## WHAT YOU ARE ASKED TO DO
Copy each of the following entries back without change.

━━ INPUT DATA

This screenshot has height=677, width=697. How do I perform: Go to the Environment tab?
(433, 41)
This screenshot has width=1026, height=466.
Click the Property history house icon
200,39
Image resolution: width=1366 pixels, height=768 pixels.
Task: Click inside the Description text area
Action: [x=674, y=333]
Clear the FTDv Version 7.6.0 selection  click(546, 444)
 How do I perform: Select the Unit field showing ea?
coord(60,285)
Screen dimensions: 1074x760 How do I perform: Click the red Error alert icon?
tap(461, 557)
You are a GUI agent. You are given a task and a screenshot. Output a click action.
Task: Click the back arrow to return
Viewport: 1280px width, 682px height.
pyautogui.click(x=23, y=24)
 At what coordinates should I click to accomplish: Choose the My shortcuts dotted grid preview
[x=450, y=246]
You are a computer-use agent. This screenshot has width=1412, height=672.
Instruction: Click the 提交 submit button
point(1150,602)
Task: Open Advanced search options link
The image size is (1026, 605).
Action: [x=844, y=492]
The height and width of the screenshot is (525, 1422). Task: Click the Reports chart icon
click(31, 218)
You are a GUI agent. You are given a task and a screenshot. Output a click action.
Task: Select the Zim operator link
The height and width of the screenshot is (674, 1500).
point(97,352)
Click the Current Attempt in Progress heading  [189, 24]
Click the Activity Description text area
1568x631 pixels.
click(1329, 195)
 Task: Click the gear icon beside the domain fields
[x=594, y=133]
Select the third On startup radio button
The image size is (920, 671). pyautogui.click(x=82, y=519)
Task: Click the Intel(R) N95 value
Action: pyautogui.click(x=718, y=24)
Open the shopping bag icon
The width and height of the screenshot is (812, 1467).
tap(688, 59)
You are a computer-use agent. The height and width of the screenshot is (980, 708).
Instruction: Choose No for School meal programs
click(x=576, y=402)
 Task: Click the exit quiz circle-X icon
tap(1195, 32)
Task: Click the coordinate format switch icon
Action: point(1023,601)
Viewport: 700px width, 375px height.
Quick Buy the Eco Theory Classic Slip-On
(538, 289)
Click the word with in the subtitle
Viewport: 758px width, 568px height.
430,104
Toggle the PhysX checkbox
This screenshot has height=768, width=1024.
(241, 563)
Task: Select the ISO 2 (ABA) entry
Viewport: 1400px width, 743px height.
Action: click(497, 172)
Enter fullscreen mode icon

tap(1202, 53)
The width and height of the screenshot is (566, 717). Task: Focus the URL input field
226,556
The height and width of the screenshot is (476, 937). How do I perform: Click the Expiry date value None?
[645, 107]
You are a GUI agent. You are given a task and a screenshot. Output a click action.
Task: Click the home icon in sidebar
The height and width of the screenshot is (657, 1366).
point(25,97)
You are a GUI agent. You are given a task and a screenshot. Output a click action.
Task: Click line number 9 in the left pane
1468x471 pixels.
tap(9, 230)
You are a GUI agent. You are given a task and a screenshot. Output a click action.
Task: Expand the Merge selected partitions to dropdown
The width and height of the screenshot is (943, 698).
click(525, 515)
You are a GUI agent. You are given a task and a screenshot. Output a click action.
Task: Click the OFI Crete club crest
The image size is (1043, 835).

━━━━

## ANSWER AREA
This screenshot has height=677, width=697. How do I perform: Go to the Environment tab?
(433, 41)
This screenshot has width=1026, height=466.
Click the Property history house icon
200,39
Image resolution: width=1366 pixels, height=768 pixels.
Task: Click inside the Description text area
Action: [x=674, y=333]
Clear the FTDv Version 7.6.0 selection  click(546, 444)
 How do I perform: Select the Unit field showing ea?
coord(60,285)
Screen dimensions: 1074x760 How do I perform: Click the red Error alert icon?
tap(461, 557)
You are a GUI agent. You are given a task and a screenshot. Output a click action.
Task: Click the back arrow to return
Viewport: 1280px width, 682px height.
pyautogui.click(x=23, y=24)
 At what coordinates should I click to accomplish: Choose the My shortcuts dotted grid preview
[x=450, y=246]
You are a computer-use agent. This screenshot has width=1412, height=672.
Instruction: Click the 提交 submit button
point(1150,602)
Task: Open Advanced search options link
The image size is (1026, 605).
Action: [x=844, y=492]
The height and width of the screenshot is (525, 1422). Task: Click the Reports chart icon
click(31, 218)
You are a GUI agent. You are given a task and a screenshot. Output a click action.
Task: Select the Zim operator link
The height and width of the screenshot is (674, 1500).
point(97,352)
Click the Current Attempt in Progress heading  [189, 24]
Click the Activity Description text area
1568x631 pixels.
click(1329, 195)
 Task: Click the gear icon beside the domain fields
[x=594, y=133]
Select the third On startup radio button
The image size is (920, 671). pyautogui.click(x=82, y=519)
Task: Click the Intel(R) N95 value
Action: pyautogui.click(x=718, y=24)
Open the shopping bag icon
The width and height of the screenshot is (812, 1467).
tap(688, 59)
You are a computer-use agent. The height and width of the screenshot is (980, 708).
Instruction: Choose No for School meal programs
click(x=576, y=402)
 Task: Click the exit quiz circle-X icon
tap(1195, 32)
Task: Click the coordinate format switch icon
Action: point(1023,601)
Viewport: 700px width, 375px height.
Quick Buy the Eco Theory Classic Slip-On
(538, 289)
Click the word with in the subtitle
Viewport: 758px width, 568px height.
430,104
Toggle the PhysX checkbox
This screenshot has height=768, width=1024.
(241, 563)
Task: Select the ISO 2 (ABA) entry
Viewport: 1400px width, 743px height.
Action: click(497, 172)
Enter fullscreen mode icon

tap(1202, 53)
The width and height of the screenshot is (566, 717). Task: Focus the URL input field
226,556
The height and width of the screenshot is (476, 937). How do I perform: Click the Expiry date value None?
[645, 107]
You are a GUI agent. You are given a task and a screenshot. Output a click action.
Task: Click the home icon in sidebar
The height and width of the screenshot is (657, 1366).
point(25,97)
You are a GUI agent. You are given a task and a screenshot. Output a click action.
Task: Click line number 9 in the left pane
1468x471 pixels.
tap(9, 230)
You are a GUI agent. You are given a task and a screenshot. Output a click action.
Task: Expand the Merge selected partitions to dropdown
The width and height of the screenshot is (943, 698).
click(525, 515)
You are a GUI agent. You are given a task and a screenshot. Output a click action.
Task: Click the OFI Crete club crest
The image size is (1043, 835).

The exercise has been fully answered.